Edward J. Kincade Sentenced for Faking Fed Background Checks

Edward J. Kincade, 63, of Guyton, Ga., is headed to jail for cooking the books on national security. The former contractor for the U.S. Office of Personnel Management (OPM) was sentenced today to 60 days behind bars for falsifying more than 30 federal background investigations—lying about conducting interviews and reviewing records that never happened. The case, prosecuted by U.S. Attorney Channing D. Phillips, exposes a crack in the foundation of America’s security clearance system.

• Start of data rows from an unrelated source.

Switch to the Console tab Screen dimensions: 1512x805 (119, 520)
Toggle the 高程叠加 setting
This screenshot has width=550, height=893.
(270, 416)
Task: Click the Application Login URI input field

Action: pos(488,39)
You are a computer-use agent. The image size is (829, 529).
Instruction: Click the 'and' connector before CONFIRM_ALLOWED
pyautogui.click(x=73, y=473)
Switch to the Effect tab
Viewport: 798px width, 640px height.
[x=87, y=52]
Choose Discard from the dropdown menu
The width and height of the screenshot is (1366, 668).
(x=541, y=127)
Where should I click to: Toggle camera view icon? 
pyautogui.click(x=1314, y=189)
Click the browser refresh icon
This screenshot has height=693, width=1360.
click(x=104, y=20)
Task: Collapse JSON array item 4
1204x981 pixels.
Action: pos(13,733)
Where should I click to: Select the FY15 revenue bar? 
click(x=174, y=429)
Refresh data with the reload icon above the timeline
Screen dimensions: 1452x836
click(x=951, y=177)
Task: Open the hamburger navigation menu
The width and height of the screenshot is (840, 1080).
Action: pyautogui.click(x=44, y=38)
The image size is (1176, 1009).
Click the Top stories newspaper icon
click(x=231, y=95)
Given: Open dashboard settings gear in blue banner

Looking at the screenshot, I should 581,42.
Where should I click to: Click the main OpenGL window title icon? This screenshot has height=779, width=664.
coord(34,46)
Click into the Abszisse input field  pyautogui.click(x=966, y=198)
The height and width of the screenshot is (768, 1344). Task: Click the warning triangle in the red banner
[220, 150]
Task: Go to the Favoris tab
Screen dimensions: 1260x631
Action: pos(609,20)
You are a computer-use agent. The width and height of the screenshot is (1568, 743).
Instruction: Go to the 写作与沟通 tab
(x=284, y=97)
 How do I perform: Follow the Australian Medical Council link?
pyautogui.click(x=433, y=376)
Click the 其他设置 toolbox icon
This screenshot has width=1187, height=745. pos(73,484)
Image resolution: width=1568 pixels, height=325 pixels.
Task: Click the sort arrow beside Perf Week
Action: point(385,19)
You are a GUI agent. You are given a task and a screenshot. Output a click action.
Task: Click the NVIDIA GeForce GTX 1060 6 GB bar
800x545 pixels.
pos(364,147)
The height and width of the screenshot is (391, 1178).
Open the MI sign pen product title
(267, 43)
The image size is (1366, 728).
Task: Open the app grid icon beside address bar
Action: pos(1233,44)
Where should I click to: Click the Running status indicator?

Kincade, who worked under contract through USIS—formerly U.S. Investigations Services Inc.—pleaded guilty in August 2016 in the U.S. District Court for the District of Columbia to making a false statement. He was sentenced by Judge Randolph D. Moss. Beyond jail time, Kincade will serve three years of supervised release, including six months under home detention, complete 100 hours of community service, and repay the federal government $264,312 in restitution.

Between August 2011 and September 2012, Kincade signed off on Reports of Investigation claiming he had verified details through source interviews and document reviews. The truth? He fabricated the work. These weren’t routine checks—they were critical vetting procedures for federal employees and contractors requiring access to classified information, public trust positions, and national security-sensitive roles.

His fraud forced the Federal Investigative Services—now the National Background Investigations Bureau—to reopen and rework dozens of compromised investigations. The cost: a minimum of $264,312 in taxpayer funds wasted on backtracking through Kincade’s lies. The bureau’s integrity assurance program, which includes audits and verification protocols, ultimately caught the falsifications—proving that oversight, however belated, still works.

This isn’t an isolated breach. Since 2008, the U.S. Attorney’s Office for D.C. has prosecuted 24 individuals—including 22 background investigators and two record checkers—for similar fraud. Kincade’s case adds to a growing pattern of contractors cutting corners on national security work, raising alarms about accountability in the billion-dollar vetting industry.

Federal Investigative Services employs roughly 5,400 field investigators who conduct over two million background checks a year. In fiscal 2015 alone, more than 600,000 involved access to classified data. Each report relies on verified interviews and documentation. When someone like Kincade shortcuts the process, they don’t just break the law—they risk the safety of the entire system.